Остатки «коллективного руководства»

С точки зрения теории «фракций» в Политбюро политические колебания, наблюдавшиеся в 1935–1936 гг., могут быть объяснены противоборством «умеренных» и «радикалов» при относительно нейтральной позиции Сталина. Однако как и в других случаях, приходится признать, что реальные свидетельства о таком противоборстве, несмотря на активные поиски в архивах, пока не обнаружены.

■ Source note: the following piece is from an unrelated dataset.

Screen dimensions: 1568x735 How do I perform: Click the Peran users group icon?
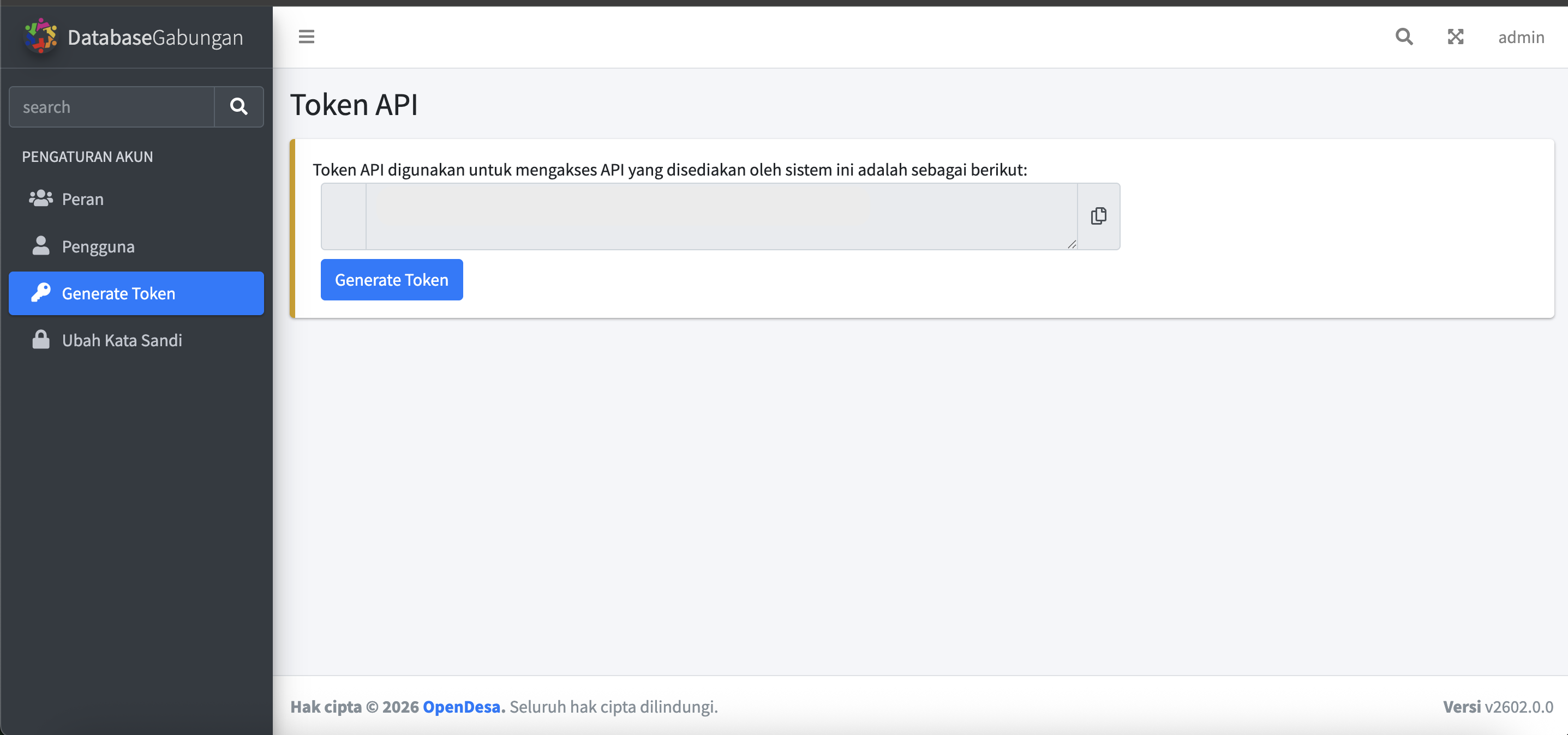click(x=41, y=199)
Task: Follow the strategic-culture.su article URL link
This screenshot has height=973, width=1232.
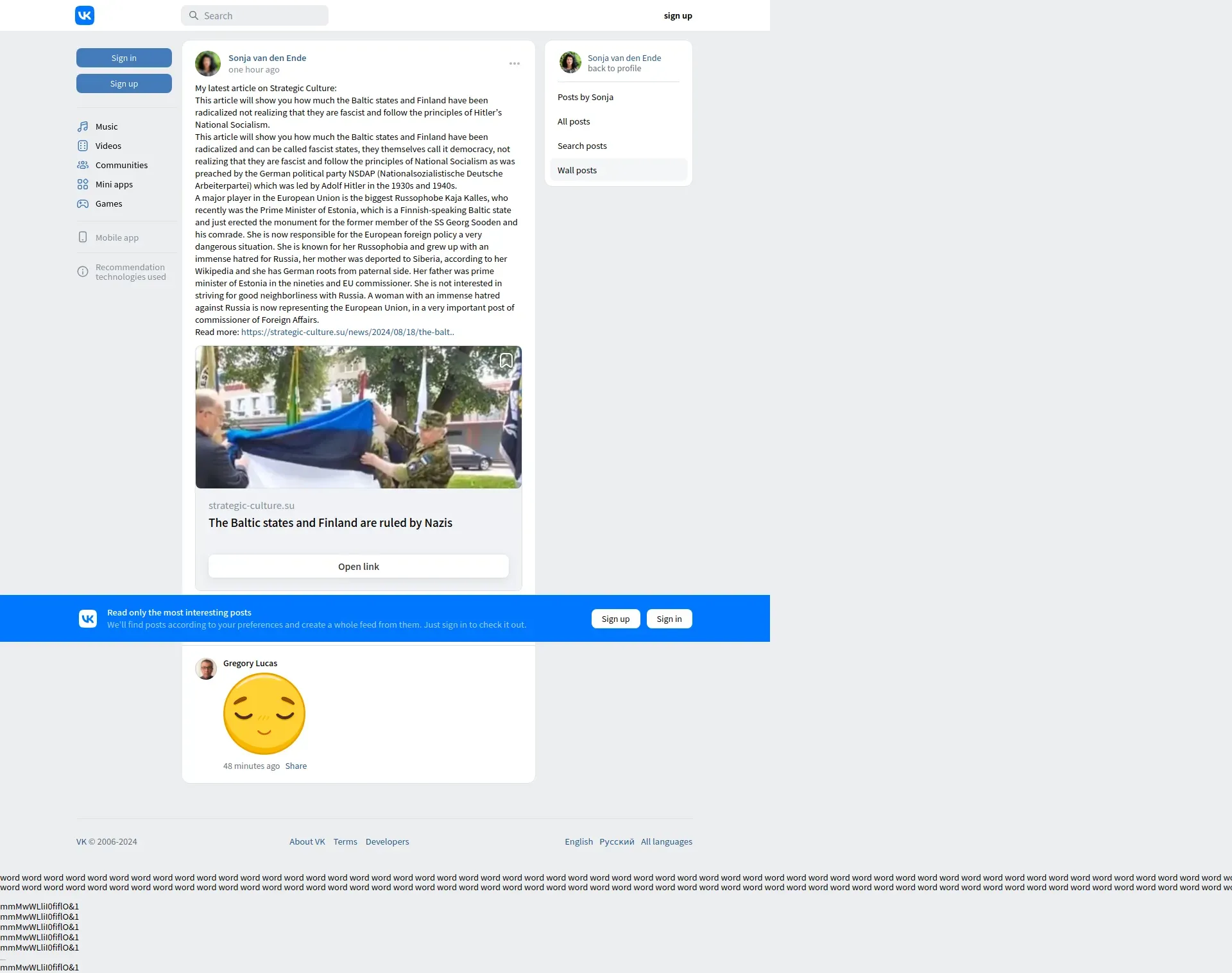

1 февраля 1935 г. пленум ЦК ВКП(б) утвердил новыми членами Политбюро А. И. Микояна и В. Я. Чубаря, а кандидатами в члены Политбюро А. А. Жданова и Р. И. Эйхе. Если оценивать эти перестановки, руководствуясь версией о существовании в окружении Сталина «фракций», то придется признать, что после убийства Кирова в Политбюро усилились позиции «умеренных». Достаточно осторожным политиком был Чубарь, подвергавшийся Сталиным критике за мягкотелость в период голода на Украине, а в 1938 г. арестованный за связь с Рыковым и «правые» настроения. К «умеренным» некоторые историки причисляют также Жданова. Однако на самом деле эти перестановки в Политбюро не имели никакого особого политического значения, а предопределялись формальной процедурой заполнения вакансий. Микоян и Чубарь заняли места полных членов Политбюро взамен С. М. Кирова и умершего В. В. Куйбышева потому, что имели на это право как старейшие кандидаты в члены Политбюро (с 1926 г.), занимавшие к тому же важные посты (Микоян был наркомом пищевой промышленности СССР, а Чубарь заместителем председателя Совнаркома СССР). Эйхе был выдвинут на освободившуюся должность кандидата в члены Политбюро формально, как секретарь крупнейшей Западно-Сибирской партийной организации. Реально, постоянно находясь за тысячи километров от Москвы, он не мог участвовать в работе Политбюро. Жданов же, наоборот, уже не мог оставаться вне Политбюро. Как секретарь ЦК ВКП(б) с начала 1934 г., он фактически работал как член Политбюро и нередко визировал решения Политбюро. Решающим обстоятельством, предопределявшим его введение в Политбюро, было, конечно, то, что Жданов наследовал кировский пост руководителя ленинградской партийной организации.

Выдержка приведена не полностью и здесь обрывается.